Document passage>

— begin —

Putting it together — pick the park that fits the trip
The choice resolves once you overlay your route and your season. A southern beach trip almost makes Khao Sok mandatory and opens the Similans if your dates land in the dry season. A Chiang Mai stay gets Doi Inthanon for a day; a Kanchanaburi side-trip gets Erawan; a Koh Samui week gets Ang Thong by boat. And if you simply want nature without travelling far from Bangkok, Khao Yai is the weekend answer. Most trips have room for one or two parks done well, not a tour of all six.
Whatever you choose, lock the volatile pieces last and verify them first: the Similans' seasonal closure, every park's current entry fee and hours, the marine parks' boat operators and caps, and the floating bungalows or the Khao Yai weekend rooms that sell out. The official Department of National Parks site is the source of truth for fees and rules; this page's job is only to help you pick the right park, on the right season, for the trip you're already taking.

— end —

Data provided>
— begin —

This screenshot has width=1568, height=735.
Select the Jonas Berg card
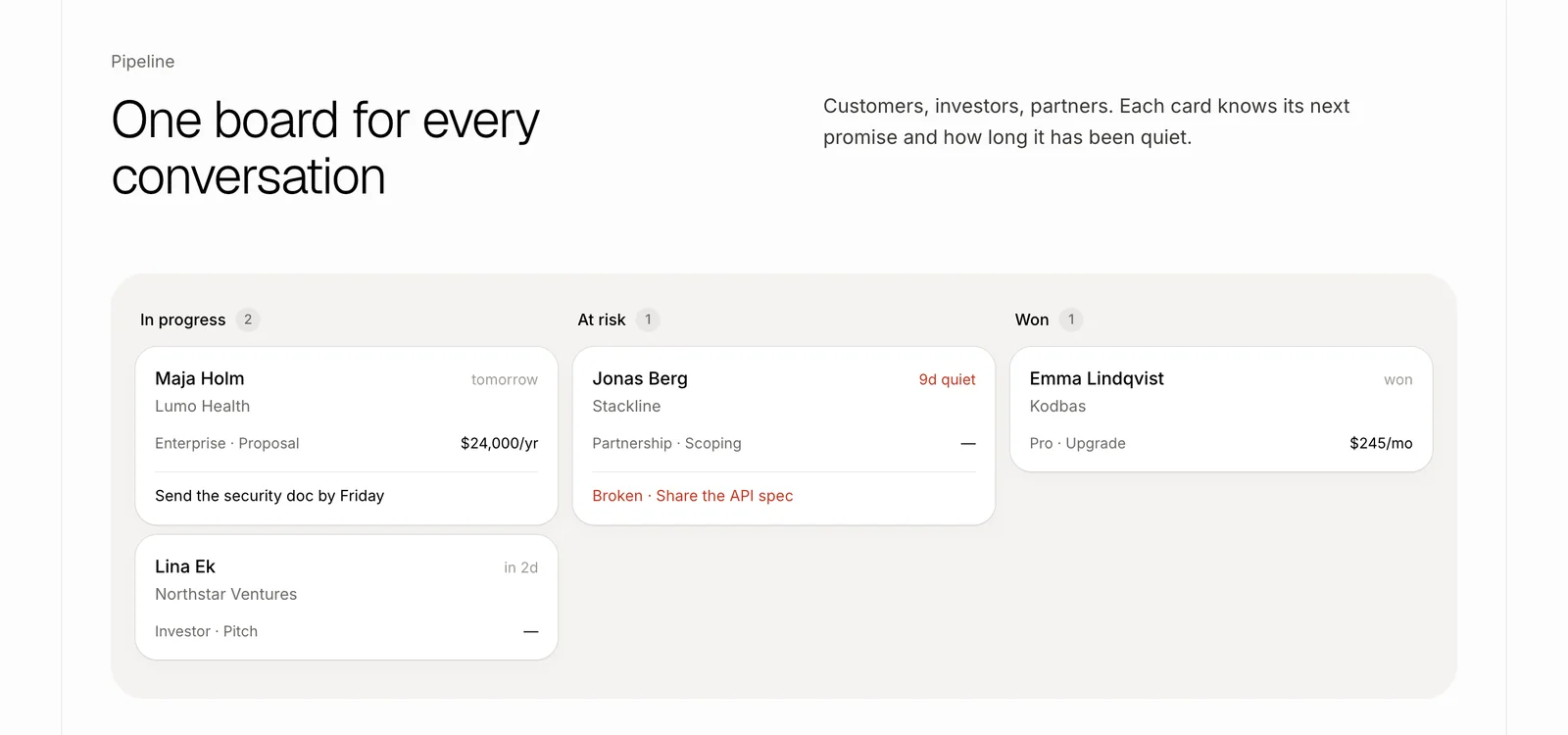pos(784,436)
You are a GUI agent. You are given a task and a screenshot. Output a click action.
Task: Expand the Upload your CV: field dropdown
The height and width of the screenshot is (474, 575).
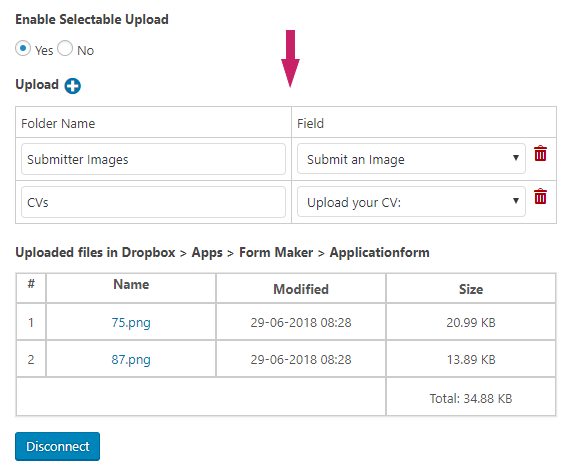point(411,202)
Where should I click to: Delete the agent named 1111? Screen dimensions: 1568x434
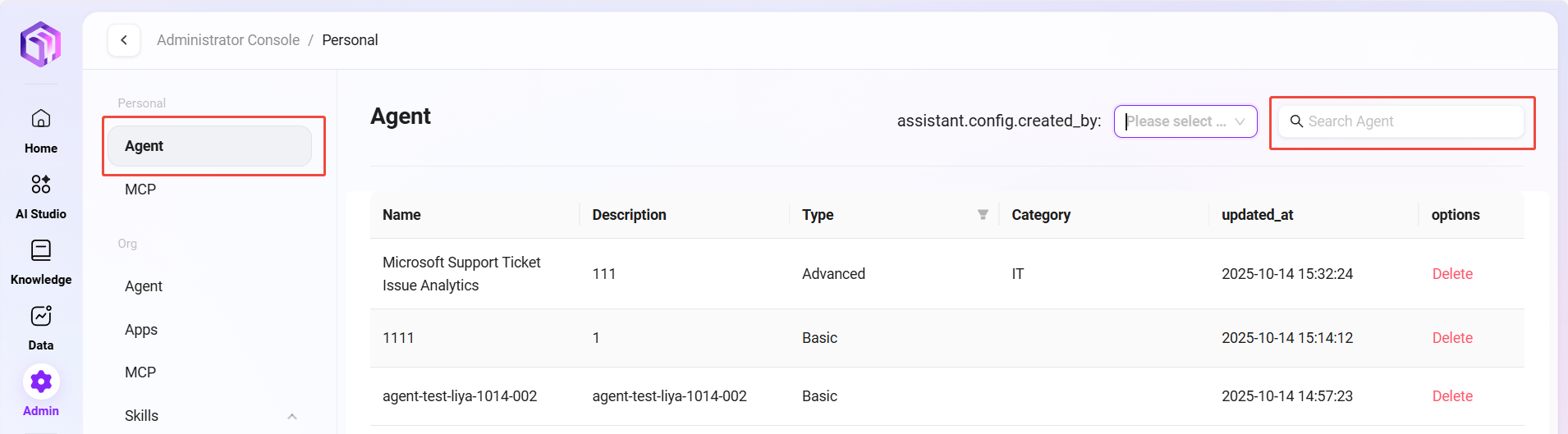[1451, 338]
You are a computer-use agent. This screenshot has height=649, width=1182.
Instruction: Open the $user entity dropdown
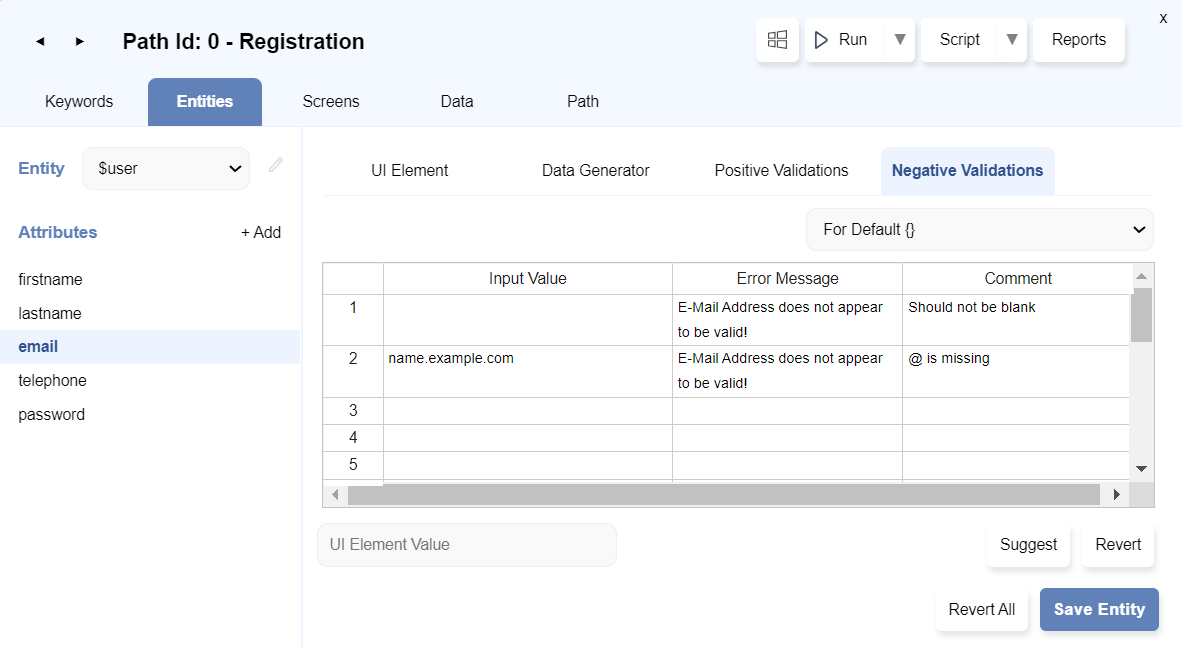click(166, 168)
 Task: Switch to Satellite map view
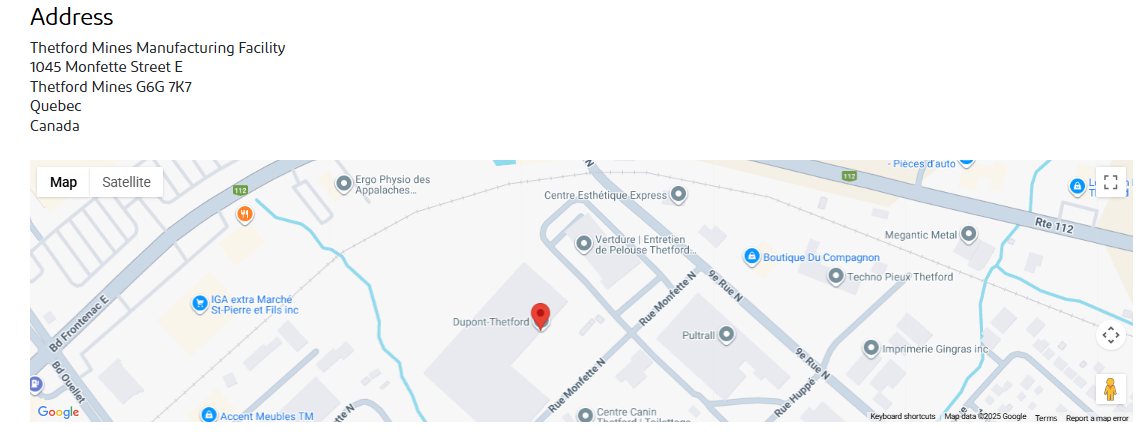point(127,182)
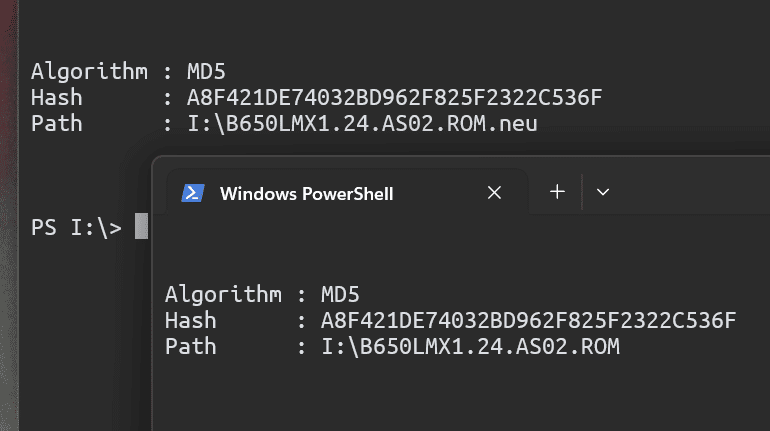Open a new tab with the plus icon
Viewport: 770px width, 431px height.
tap(557, 192)
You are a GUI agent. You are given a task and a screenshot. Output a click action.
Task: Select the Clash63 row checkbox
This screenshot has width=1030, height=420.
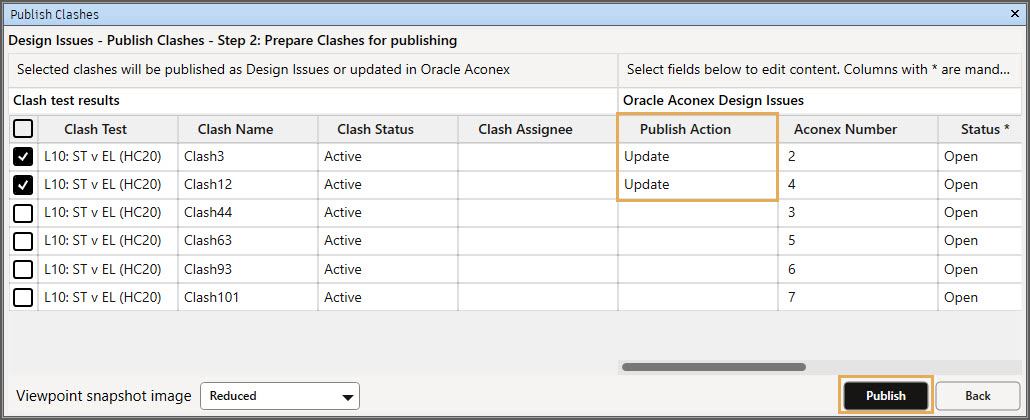click(x=23, y=241)
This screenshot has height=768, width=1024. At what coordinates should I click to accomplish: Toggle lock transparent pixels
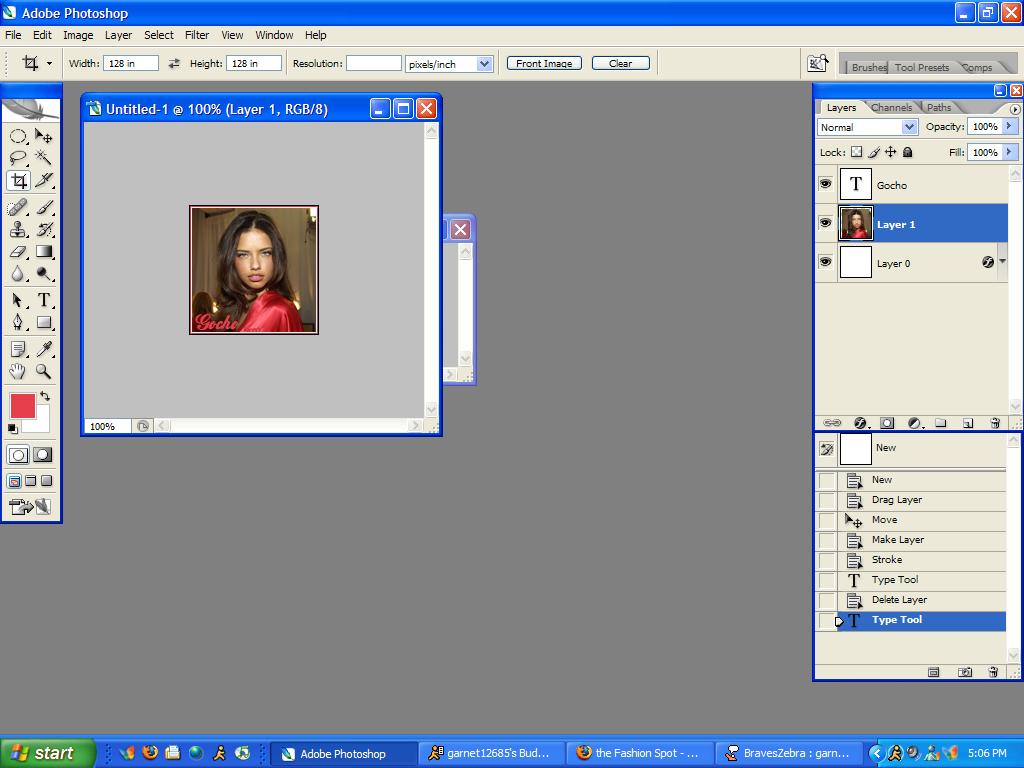tap(856, 152)
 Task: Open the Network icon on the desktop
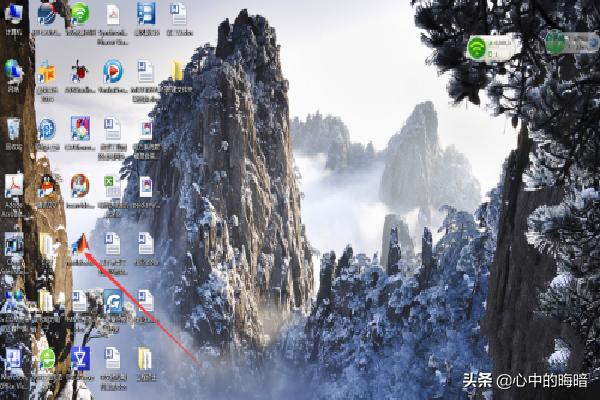tap(13, 71)
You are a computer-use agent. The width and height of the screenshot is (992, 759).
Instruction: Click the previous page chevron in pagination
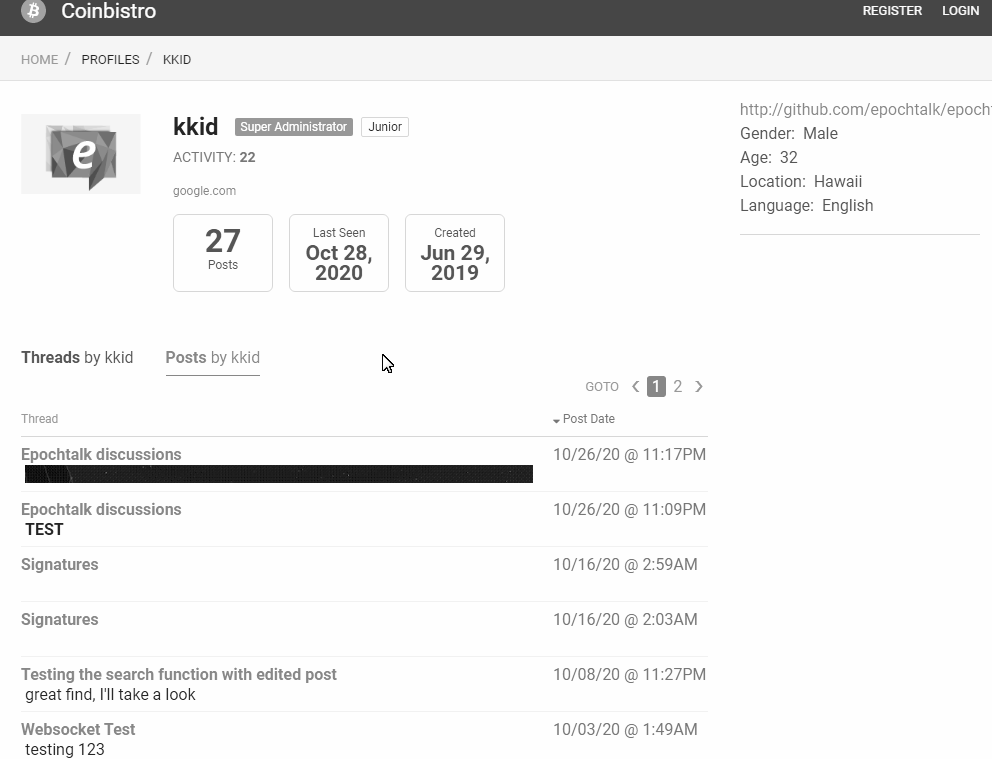tap(635, 386)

— end —

Exercise prompt>
Please repeat the whole guide to choosing a Thai national park word for word. The listing has nothing to do with this.

Complete response>
Putting it together — pick the park that fits the trip
The choice resolves once you overlay your route and your season. A southern beach trip almost makes Khao Sok mandatory and opens the Similans if your dates land in the dry season. A Chiang Mai stay gets Doi Inthanon for a day; a Kanchanaburi side-trip gets Erawan; a Koh Samui week gets Ang Thong by boat. And if you simply want nature without travelling far from Bangkok, Khao Yai is the weekend answer. Most trips have room for one or two parks done well, not a tour of all six.
Whatever you choose, lock the volatile pieces last and verify them first: the Similans' seasonal closure, every park's current entry fee and hours, the marine parks' boat operators and caps, and the floating bungalows or the Khao Yai weekend rooms that sell out. The official Department of National Parks site is the source of truth for fees and rules; this page's job is only to help you pick the right park, on the right season, for the trip you're already taking.